● **ИСХОДНЫЙ ТЕКСТ**:
☆ ☆ ☆ ☆ ☆
Сегодня, 15 марта, исполнилось 75 лет выдающемуся русскому писателю Валентину Григорьевичу Распутину, в чьем творчестве особое место занимают вопросы сохранения национальной культуры и утверждения нравственных христианских ценностей в жизни человека и общества.
Получив историко-филологическое образование, Валентин Григорьевич прошел долгий творческий путь – от внештатного сотрудника периодических изданий до маститого писателя, чей талант сегодня признан всеми. В.Г. Распутин известен и как общественный деятель. Сегодня он входит в состав Патриаршего совета по культуре Русской Православной Церкви, у себя на родине, в Иркутске, содействует изданию православно-патриотической газеты «Литературный Иркутск», был одним из инициаторов открытия и вошёл в попечительский совет Православной женской гимназии во имя Рождества Пресвятой Богородицы.
Издательство «Лепта Книга» пока всего лишь раз сотрудничало с замечательным автором. Валентин Григорьевич Распутин предоставил для публикации свой очерк «На Афоне» для сборника «На перекрестках вечности». Эта книга о православных святынях мира вышла в нашем издательстве в конце прошлого года.
Предлагаем вашему вниманию отрывок из рассказа В.Г. Распутина «На Афоне».
☆ ☆ ☆ ☆ ☆
● **ПРИВЕДЁННЫЕ СТРОКИ**:
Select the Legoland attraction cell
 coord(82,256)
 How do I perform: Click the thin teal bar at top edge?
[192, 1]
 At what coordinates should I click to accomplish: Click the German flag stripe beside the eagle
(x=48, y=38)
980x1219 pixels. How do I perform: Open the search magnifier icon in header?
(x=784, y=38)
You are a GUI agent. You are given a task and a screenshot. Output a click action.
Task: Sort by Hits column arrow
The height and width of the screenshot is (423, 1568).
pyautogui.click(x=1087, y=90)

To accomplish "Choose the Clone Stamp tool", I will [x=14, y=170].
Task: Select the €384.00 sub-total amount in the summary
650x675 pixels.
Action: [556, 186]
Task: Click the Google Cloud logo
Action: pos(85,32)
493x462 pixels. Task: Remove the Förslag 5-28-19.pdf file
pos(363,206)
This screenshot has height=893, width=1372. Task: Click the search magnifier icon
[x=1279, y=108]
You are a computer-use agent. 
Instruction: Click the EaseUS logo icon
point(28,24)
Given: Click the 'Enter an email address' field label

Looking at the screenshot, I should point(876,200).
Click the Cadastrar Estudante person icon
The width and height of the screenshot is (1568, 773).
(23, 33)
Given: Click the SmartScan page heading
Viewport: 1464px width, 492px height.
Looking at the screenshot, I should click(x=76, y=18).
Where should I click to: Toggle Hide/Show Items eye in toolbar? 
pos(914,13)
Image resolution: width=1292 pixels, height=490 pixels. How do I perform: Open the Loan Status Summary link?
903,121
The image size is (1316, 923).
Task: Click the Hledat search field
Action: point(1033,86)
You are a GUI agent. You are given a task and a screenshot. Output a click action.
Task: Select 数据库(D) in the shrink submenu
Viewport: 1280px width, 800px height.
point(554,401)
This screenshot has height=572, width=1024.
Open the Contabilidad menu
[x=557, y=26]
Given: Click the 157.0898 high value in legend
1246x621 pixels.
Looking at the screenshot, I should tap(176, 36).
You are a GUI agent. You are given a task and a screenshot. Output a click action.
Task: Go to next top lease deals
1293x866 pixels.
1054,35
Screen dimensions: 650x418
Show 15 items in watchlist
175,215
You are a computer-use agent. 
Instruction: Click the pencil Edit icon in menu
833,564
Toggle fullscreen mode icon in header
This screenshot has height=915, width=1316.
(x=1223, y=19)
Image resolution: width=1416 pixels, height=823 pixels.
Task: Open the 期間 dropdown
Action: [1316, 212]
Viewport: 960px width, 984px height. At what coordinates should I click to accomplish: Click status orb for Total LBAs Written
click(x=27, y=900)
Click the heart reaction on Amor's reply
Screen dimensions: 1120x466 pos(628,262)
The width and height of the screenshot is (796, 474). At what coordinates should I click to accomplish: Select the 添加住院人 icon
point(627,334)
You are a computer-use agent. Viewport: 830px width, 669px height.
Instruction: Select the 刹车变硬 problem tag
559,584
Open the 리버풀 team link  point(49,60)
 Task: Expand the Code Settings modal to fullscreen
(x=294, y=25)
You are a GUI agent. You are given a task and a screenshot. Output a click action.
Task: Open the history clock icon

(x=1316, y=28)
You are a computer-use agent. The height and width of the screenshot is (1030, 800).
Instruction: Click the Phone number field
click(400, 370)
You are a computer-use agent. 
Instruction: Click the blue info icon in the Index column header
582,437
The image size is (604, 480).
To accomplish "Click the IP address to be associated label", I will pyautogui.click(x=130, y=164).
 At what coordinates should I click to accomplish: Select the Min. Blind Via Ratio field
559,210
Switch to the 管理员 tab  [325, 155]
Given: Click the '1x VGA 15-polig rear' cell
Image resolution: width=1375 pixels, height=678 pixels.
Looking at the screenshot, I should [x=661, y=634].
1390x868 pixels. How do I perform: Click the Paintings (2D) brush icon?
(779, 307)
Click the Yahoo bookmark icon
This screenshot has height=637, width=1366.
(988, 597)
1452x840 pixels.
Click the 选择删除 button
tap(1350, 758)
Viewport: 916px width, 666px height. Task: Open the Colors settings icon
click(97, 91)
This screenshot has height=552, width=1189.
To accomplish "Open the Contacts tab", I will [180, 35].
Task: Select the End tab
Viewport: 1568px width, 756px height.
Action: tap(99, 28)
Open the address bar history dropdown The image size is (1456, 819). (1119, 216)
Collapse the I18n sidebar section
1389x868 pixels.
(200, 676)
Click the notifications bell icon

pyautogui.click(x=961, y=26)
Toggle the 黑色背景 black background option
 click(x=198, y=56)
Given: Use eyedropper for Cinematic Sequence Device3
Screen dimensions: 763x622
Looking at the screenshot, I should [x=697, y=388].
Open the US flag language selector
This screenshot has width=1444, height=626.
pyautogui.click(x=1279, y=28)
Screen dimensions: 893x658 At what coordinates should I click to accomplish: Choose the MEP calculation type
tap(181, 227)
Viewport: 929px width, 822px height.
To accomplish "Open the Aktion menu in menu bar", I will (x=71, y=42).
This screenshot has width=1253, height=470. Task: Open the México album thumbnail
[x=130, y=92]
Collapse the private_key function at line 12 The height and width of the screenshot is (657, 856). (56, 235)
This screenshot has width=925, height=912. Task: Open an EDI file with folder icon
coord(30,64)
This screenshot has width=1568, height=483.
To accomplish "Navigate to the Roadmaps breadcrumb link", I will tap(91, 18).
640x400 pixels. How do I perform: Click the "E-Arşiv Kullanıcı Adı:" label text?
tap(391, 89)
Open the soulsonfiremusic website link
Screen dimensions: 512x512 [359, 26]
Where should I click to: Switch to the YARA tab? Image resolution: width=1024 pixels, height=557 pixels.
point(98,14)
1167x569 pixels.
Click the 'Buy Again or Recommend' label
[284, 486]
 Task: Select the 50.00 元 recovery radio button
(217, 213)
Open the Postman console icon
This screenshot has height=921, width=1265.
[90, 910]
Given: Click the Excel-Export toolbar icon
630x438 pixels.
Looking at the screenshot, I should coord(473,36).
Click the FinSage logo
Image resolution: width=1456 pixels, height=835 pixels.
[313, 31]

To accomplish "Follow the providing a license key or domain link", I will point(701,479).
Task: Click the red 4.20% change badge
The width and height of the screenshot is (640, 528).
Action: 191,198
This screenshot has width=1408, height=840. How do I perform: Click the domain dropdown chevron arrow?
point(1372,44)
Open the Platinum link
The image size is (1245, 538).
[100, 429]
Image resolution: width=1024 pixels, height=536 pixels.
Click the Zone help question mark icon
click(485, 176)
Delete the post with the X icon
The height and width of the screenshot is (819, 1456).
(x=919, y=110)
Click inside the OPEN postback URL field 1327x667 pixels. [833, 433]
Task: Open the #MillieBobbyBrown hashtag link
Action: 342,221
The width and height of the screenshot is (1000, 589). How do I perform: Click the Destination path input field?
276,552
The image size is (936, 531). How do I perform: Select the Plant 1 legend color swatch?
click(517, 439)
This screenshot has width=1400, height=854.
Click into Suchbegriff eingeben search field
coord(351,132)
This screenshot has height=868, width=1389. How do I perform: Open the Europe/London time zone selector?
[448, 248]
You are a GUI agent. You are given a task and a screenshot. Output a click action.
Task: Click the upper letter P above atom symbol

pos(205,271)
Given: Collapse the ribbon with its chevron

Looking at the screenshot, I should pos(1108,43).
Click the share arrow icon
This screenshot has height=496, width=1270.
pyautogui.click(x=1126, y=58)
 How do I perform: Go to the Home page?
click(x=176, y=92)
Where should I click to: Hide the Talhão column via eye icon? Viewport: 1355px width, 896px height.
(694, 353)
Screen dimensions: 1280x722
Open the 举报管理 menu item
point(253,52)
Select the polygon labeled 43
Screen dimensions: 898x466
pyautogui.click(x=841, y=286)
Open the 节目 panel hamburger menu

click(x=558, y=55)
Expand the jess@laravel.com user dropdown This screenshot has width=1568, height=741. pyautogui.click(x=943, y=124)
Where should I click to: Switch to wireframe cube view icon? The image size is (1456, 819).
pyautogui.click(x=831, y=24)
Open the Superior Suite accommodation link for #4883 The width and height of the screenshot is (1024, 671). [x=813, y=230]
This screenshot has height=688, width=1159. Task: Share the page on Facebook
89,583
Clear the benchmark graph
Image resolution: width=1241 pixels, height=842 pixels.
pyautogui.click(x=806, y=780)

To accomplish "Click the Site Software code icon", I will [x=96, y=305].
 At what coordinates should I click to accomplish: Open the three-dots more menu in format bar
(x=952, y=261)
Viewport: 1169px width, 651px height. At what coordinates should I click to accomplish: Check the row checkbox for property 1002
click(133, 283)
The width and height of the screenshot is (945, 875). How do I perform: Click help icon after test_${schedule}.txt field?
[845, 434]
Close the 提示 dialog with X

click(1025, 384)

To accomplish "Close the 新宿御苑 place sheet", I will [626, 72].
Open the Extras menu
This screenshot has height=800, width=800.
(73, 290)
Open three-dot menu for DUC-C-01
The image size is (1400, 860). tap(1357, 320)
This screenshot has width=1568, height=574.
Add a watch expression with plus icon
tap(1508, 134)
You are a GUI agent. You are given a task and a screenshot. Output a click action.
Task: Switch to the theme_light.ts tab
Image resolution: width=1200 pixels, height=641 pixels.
☆ ☆ ☆ ☆ ☆
Выпишите без изменений фрагмент заметки о юбилее В. Г. Распутина: начните с того места, где стоят слова «Сегодня, 15 марта, исполнилось», и остановитесь после слов «Рождества Пресвятой Богородицы.». Строки для выполнения задания не нужны.

● **ОТВЕТ НА ЗАДАНИЕ**:
Сегодня, 15 марта, исполнилось 75 лет выдающемуся русскому писателю Валентину Григорьевичу Распутину, в чьем творчестве особое место занимают вопросы сохранения национальной культуры и утверждения нравственных христианских ценностей в жизни человека и общества.
Получив историко-филологическое образование, Валентин Григорьевич прошел долгий творческий путь – от внештатного сотрудника периодических изданий до маститого писателя, чей талант сегодня признан всеми. В.Г. Распутин известен и как общественный деятель. Сегодня он входит в состав Патриаршего совета по культуре Русской Православной Церкви, у себя на родине, в Иркутске, содействует изданию православно-патриотической газеты «Литературный Иркутск», был одним из инициаторов открытия и вошёл в попечительский совет Православной женской гимназии во имя Рождества Пресвятой Богородицы.